Director General Jibrilu Details Tourism Plans For 2016
While the Ministry of Tourism boasts a successful 2015, Director General of Tourism Joy Jibrilu recently shared that tourism officials are looking to engage new strategies to boost the country’s number one industry.
The director general, who recently had an exclusive interview with Travel Weekly, said The Bahamas will aggressively pursue opportunities in Latin America in 2016.
“We want to continue to grow Latin America. We have direct airlift on Copa out of Panama, and that’s been a great move. Brazil and Colombia, in particular, connect through Panama. We’re strategically going after direct airlift. We’ve had some meetings with other carriers out of Latin America,” she said.
Director General Jibrilu said officials recently signed a memorandum of understanding (MOU) with Eastern Airlines in hopes of getting more airlift out of the West Coast of the US.
“We have historically had a really strong relationship with Eastern, and so I can’t express how happy I was when they approached The Bahamas to re-engage, and we hope it will materialize,” she said.

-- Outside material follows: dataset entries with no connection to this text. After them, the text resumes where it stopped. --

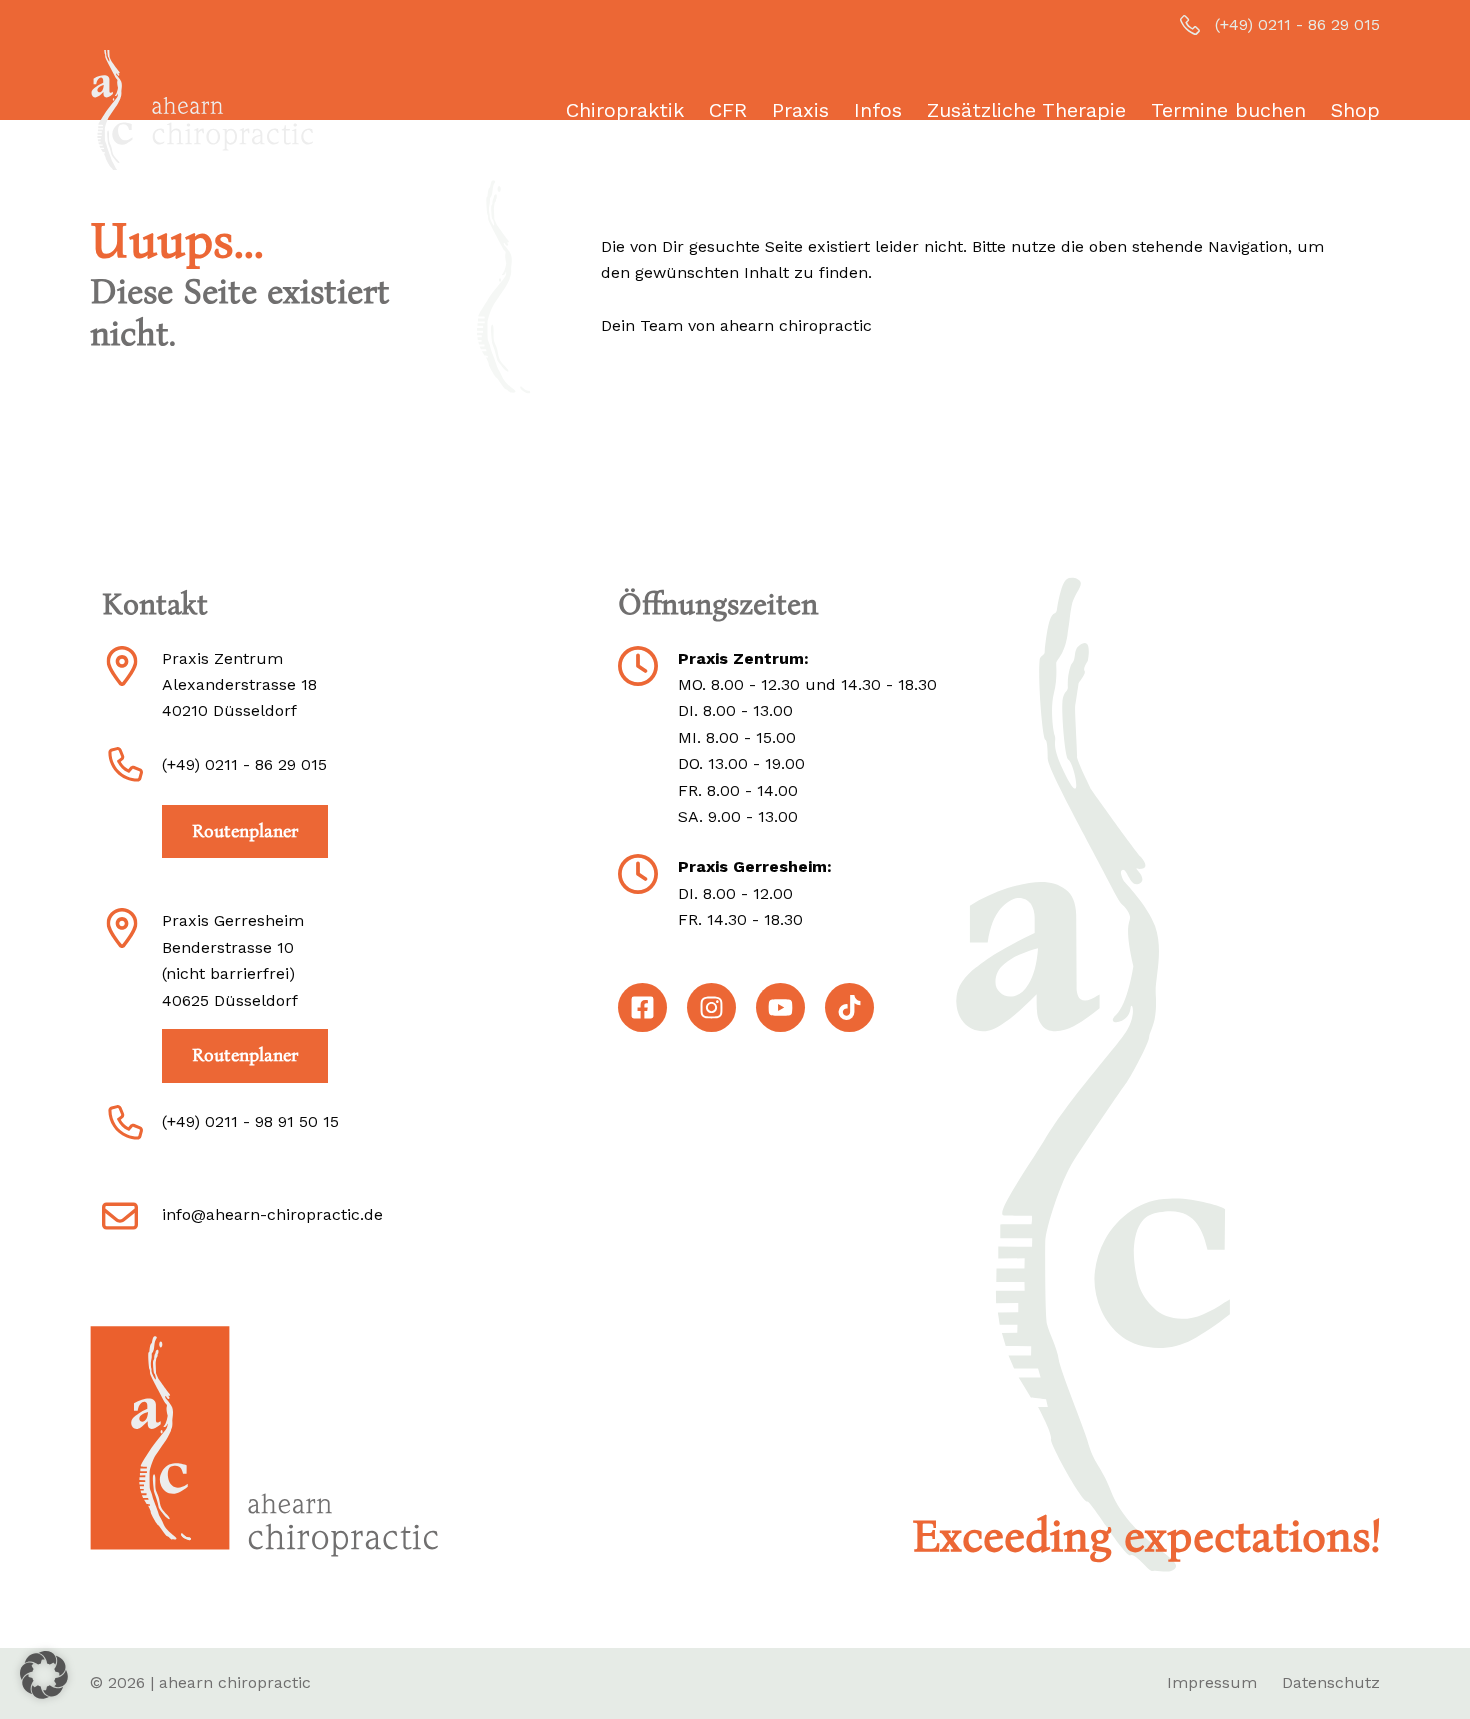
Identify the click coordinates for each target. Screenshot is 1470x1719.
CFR (728, 110)
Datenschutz (1331, 1682)
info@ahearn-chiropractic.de (272, 1214)
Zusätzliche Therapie (1026, 110)
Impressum (1212, 1682)
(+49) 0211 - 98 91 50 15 (250, 1121)
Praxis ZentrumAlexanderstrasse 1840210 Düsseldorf (239, 685)
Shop (1355, 110)
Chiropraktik (625, 110)
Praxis (800, 110)
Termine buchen (1228, 110)
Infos (878, 110)
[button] (44, 1675)
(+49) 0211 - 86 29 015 (1297, 24)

“That could lead to the possibility of connections with flights out of China. There are three flights from China into L.A. each day, bringing 900 people. I have heard some incredible statistics: the average Chinese visitor spends $6,000. We have opened up an office in Beijing and sent staff there, learned the culture, learned what is needed.
“If we can just get a tiny bit of some of these incremental visitors and visitor spend, I think it bodes well for us as a destination.”

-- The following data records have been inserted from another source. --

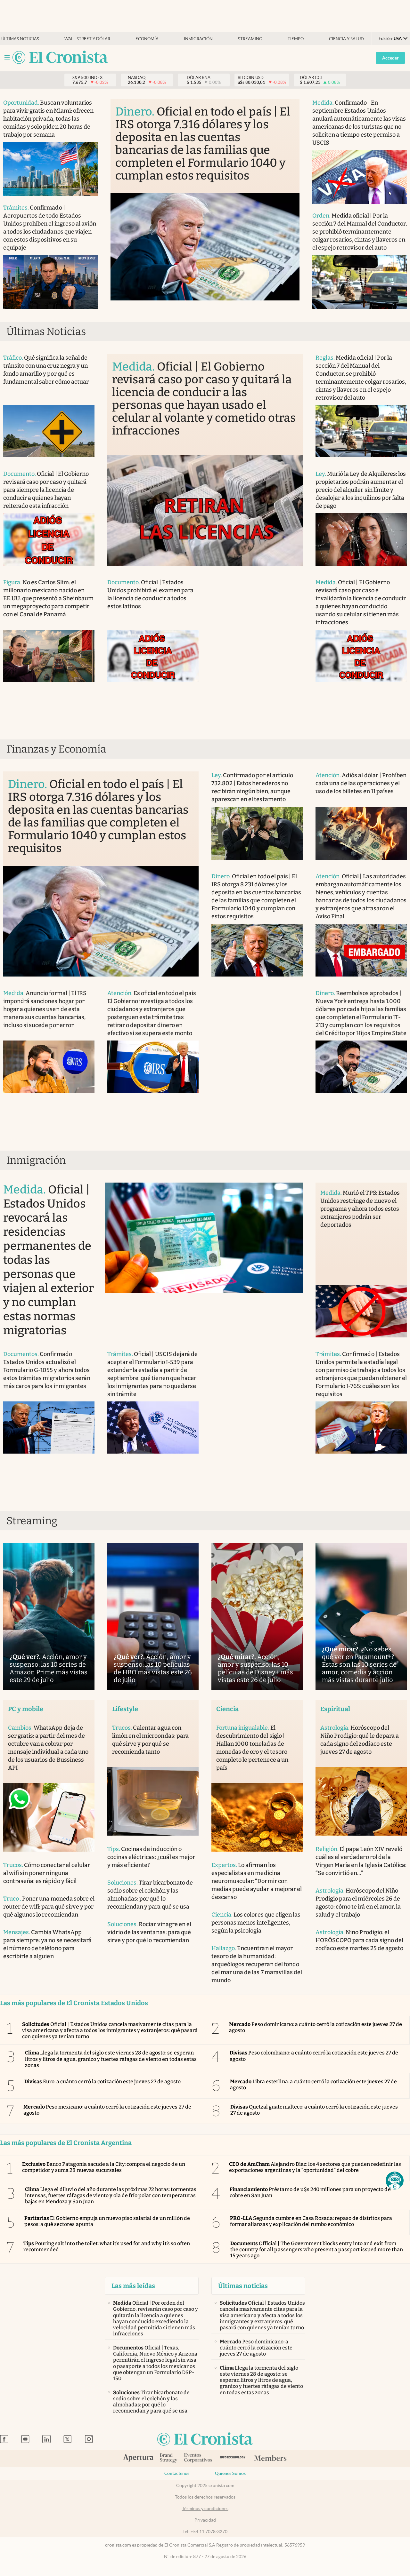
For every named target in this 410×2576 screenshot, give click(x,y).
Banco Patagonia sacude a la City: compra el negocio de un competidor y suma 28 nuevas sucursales (103, 2167)
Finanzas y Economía (56, 749)
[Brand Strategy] (168, 2458)
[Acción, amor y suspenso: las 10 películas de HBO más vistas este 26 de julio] (153, 1616)
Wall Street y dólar (87, 38)
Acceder (390, 57)
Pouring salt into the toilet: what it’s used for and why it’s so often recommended (106, 2246)
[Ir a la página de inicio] (60, 58)
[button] (395, 2180)
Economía (147, 38)
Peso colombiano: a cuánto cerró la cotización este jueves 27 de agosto (314, 2056)
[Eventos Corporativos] (198, 2458)
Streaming (250, 38)
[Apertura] (138, 2458)
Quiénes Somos (230, 2473)
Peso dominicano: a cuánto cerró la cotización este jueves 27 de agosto (315, 2027)
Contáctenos (176, 2473)
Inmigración (198, 38)
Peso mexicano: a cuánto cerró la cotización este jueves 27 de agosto (107, 2110)
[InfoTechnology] (232, 2458)
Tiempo (296, 38)
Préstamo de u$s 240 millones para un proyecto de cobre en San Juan (310, 2192)
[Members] (270, 2458)
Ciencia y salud (346, 38)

While noting that the United States continues to be The Bahamas’ top market, Ms. Jibrilu stressed that tourism officials are diversifying in Europe.
This year, the Ministry of Tourism opened offices in Europe and it has paid off.

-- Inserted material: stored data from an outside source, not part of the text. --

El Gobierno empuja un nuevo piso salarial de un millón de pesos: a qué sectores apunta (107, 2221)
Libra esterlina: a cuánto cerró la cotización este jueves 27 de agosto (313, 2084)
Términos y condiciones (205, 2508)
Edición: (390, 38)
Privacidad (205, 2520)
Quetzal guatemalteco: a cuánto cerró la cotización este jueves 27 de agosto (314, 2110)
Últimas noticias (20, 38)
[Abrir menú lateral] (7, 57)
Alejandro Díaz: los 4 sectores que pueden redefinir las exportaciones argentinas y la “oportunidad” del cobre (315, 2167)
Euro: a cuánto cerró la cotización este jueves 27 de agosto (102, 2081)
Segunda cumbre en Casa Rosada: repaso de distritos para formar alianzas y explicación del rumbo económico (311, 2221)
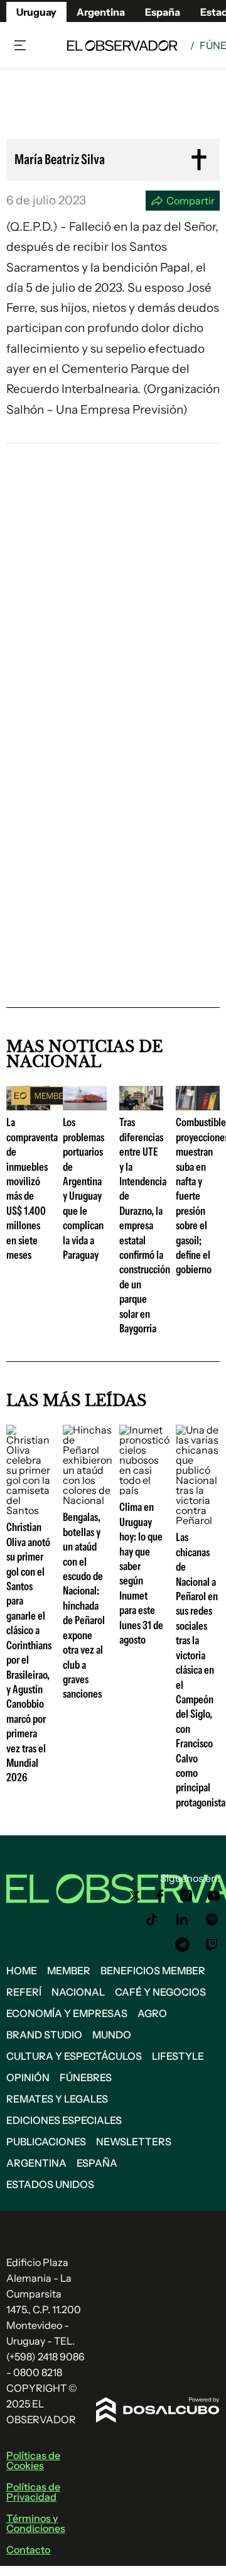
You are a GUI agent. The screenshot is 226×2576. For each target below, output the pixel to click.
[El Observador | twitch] (212, 1944)
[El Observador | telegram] (182, 1944)
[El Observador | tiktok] (151, 1919)
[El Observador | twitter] (135, 1895)
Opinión (28, 2077)
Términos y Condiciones (35, 2523)
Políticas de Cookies (33, 2460)
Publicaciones (46, 2141)
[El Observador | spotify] (212, 1919)
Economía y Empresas (66, 2013)
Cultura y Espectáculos (74, 2056)
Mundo (111, 2034)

In the United Kingdom alone from 2014 to 2015, year to date, visitor numbers have grown by 11 per cent.
“We know that the interest in travel is as high as it has ever been. Where they may have gone to North Africa, even to places in Europe or Turkey, I think they’re going to think twice and wonder if they should stay closer to home,” Ms. Jibrilu said.
“We have been very fortunate in the Caribbean that there has been stability. We’ve operated, to some degree, under the radar, and we pray that that continues, and we believe that we will be indirect beneficiaries of what’s happening globally because, to date — thank God, touch wood — we have proven to be a very safe destination.”
The director general predicts that consumer trends will lean towards ‘millennials’ or young people with access to money.
“They’re looking for innovative things. They have the desire to travel, many of them have the means to travel, and we are seeing the change,” she said.
“We’re still a family destination, but we’re seeing younger people thinking of The Bahamas as different. What that means is, it’s no longer just Nassau and Paradise Island, but our Family Islands. This is what is unique about The Bahamas: Jamaica’s one island; Barbados is one island; we get 700 islands and thousands of cays, and we actively market 16 of them. It’s possible to have a different experience in each. Visitors are going to the islands to dive, to bone fish, to bird-watch, so we’re promoting ecotourism and activities that may not have been promoted as heavily in the past. We’re differentiating ourselves to ensure not only that we retain our market share but that we grow it.”
Meanwhile, Ms. Jibrilu said the Ministry of Tourism has also stepped up PR efforts.
“We’re engaging not just in traditional media and PR, but we’re looking at digital. Our social media is robust. We have some young, dynamic people who are, frankly, educating me daily, and the numbers are reflecting what they’re doing,” she said.